BRIEF: When you reach a picture, skip it, and retype every line below exactly.

(Dataset entries)
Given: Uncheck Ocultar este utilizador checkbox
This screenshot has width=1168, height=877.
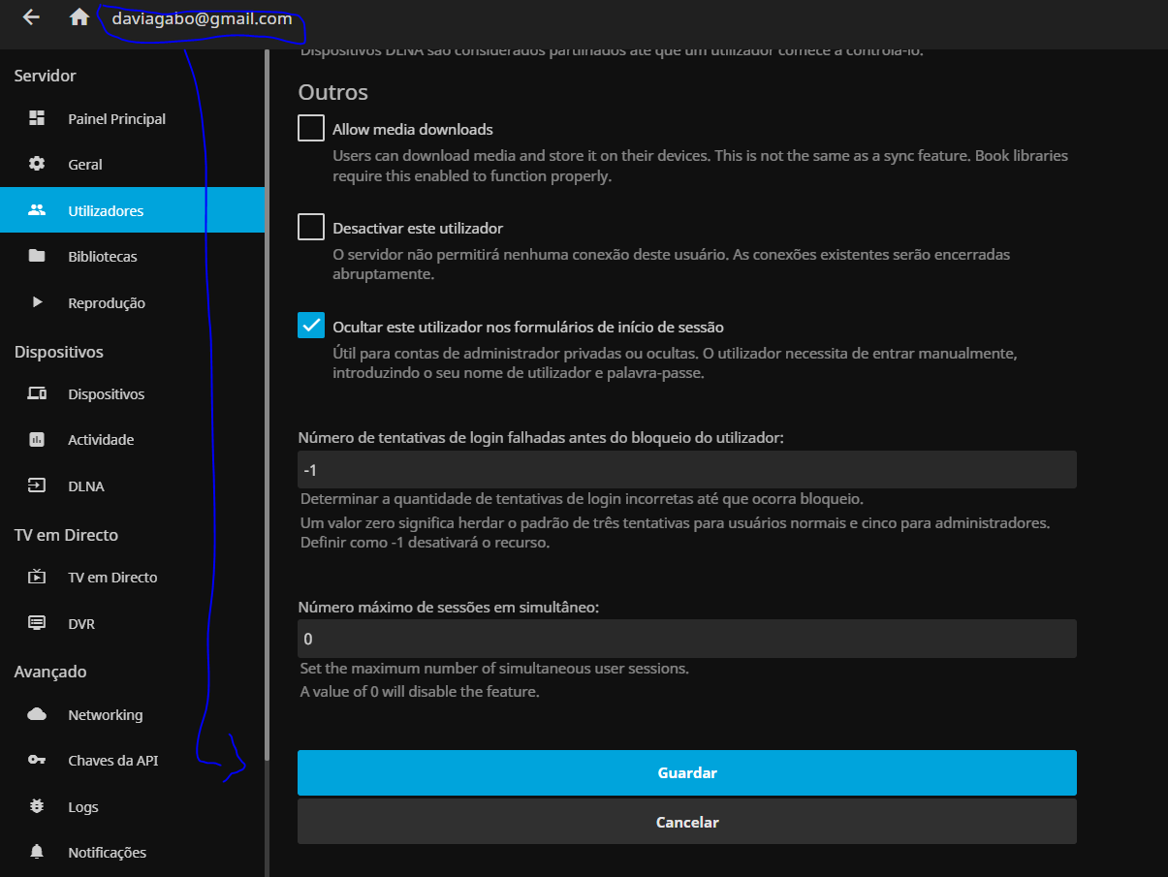Looking at the screenshot, I should [311, 326].
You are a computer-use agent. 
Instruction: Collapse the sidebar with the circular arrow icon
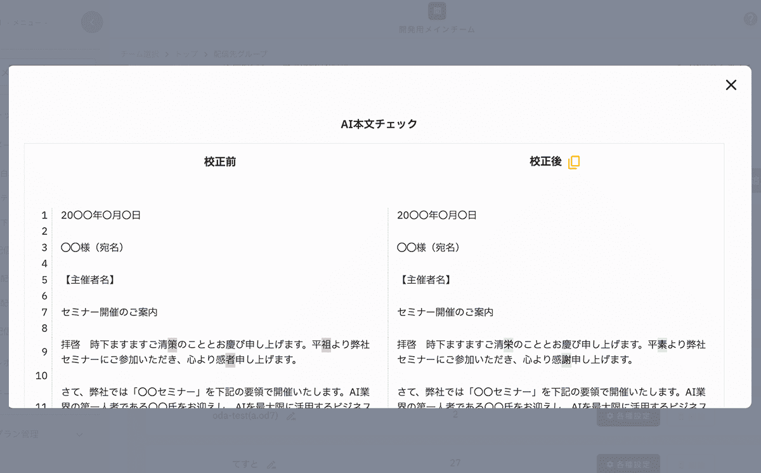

EXERCISE ANSWER:
Given: Uncheck Ocultar este utilizador checkbox
This screenshot has width=1168, height=877.
Looking at the screenshot, I should [311, 326].
You are a computer-use agent. 
Instruction: Collapse the sidebar with the circular arrow icon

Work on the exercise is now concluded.